Seitdem die Staatsregierung verkündet hat, einen dritten Nationalpark im Freistaat schaffen zu wollen, werden dem Spessart gute Chancen zugeschrieben. Eine Branche, die von einem Nationalpark profitieren würde, ist der Tourismus. Michael Seiterle, Geschäftsführer des Tourismusverbandes Spessart-Mainland, schildert im Gespräch, welcher Wirtschaftsfaktor der Tourismus im Spessart heute ist und wie er sich mit einem Nationalpark entwickeln könnte.

Frage: Herr Seiterle, als Touristiker müssten sie bei der Aussicht auf einen Nationalpark im Spessart frohlocken, oder?

Seiterle: Ich glaube tatsächlich, dass ein Nationalpark im Spessart eine Chance für die gesamte Region bedeuten könnte. Es wäre eine Adelung des Spessarts und seiner Natur. Nicht jede Region ist es wert, als Nationalpark gehandelt zu werden. Damit wäre ein Imagegewinn verbunden, sicher auch eine Steigerung der touristischen Nachfrage. Es wäre mit mehr Übernachtungen zu rechnen, vor allem mit mehr Tagesgästen gerade aus dem Rhein-Main-Gebiet.

Spessart liegt unter den top drei der fränkischen Tourismusregionen

Wie ist es aktuell um den Spessart als Reiseziel bestellt?

Seiterle: Die Nachfrage nach Spessarturlaub stieg zuletzt kontinuierlich. Wir hatten im Jahr 2015 rund 800 000 Gästeankünfte und 2,2 Millionen Übernachtungen. Das ist im zweiten Jahr hintereinander ein Allzeithoch. Wir sind mit diesen Zahlen unter den top Drei der 16 fränkischen Tourismusgebiete. Der Spessart ist ein durchaus begehrtes Reiseziel.

Würde die touristische Infrastruktur dann überhaupt noch mehr Besucher vertragen?

Seiterle: Ja. Die Auslastungsgrenze ist noch nicht erreicht. Wenn durch einen Nationalpark die Nachfrage steigen sollte, würden in Hotellerie, Gastronomie oder auch im Dienstleistungsbereich sicher neue Angebote entstehen.

Gezeigtes Material ::
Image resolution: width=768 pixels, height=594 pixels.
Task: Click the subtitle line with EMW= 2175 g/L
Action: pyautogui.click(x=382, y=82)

--

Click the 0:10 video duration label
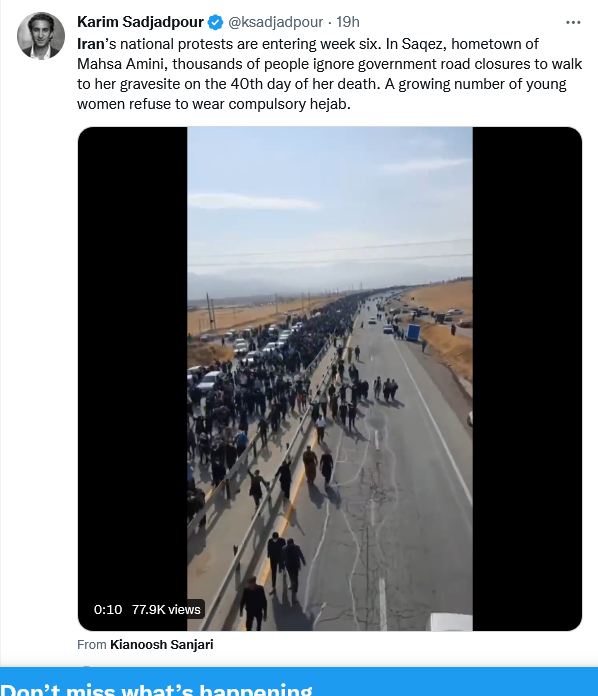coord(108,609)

Aufgabenstellung ::
(a) Gib aus dem Interview zum Nationalpark Spessart den Abschnitt wortgetreu wieder, beginnend mit „Seiterle: Ich glaube“ und weiter bis einschließlich „aus dem Rhein-Main-Gebiet.“.
(b) Beantworte anhand des Interviews zum Nationalpark Spessart die folgenden Fragen knapp.
(i) Wie viele Übernachtungen verzeichnete der Spessart im Jahr 2015?
(ii) Aus welchem Gebiet wären laut Seiterle vor allem mehr Tagesgäste zu erwarten?
(iii) In welchen Bereichen würden bei steigender Nachfrage neue Angebote entstehen?

Ergebnisse je Aufgabe ::
(a)
Seiterle: Ich glaube tatsächlich, dass ein Nationalpark im Spessart eine Chance für die gesamte Region bedeuten könnte. Es wäre eine Adelung des Spessarts und seiner Natur. Nicht jede Region ist es wert, als Nationalpark gehandelt zu werden. Damit wäre ein Imagegewinn verbunden, sicher auch eine Steigerung der touristischen Nachfrage. Es wäre mit mehr Übernachtungen zu rechnen, vor allem mit mehr Tagesgästen gerade aus dem Rhein-Main-Gebiet.

(b)
(i) Rund 2,2 Millionen Übernachtungen.
(ii) Aus dem Rhein-Main-Gebiet.
(iii) In Hotellerie, Gastronomie und im Dienstleistungsbereich.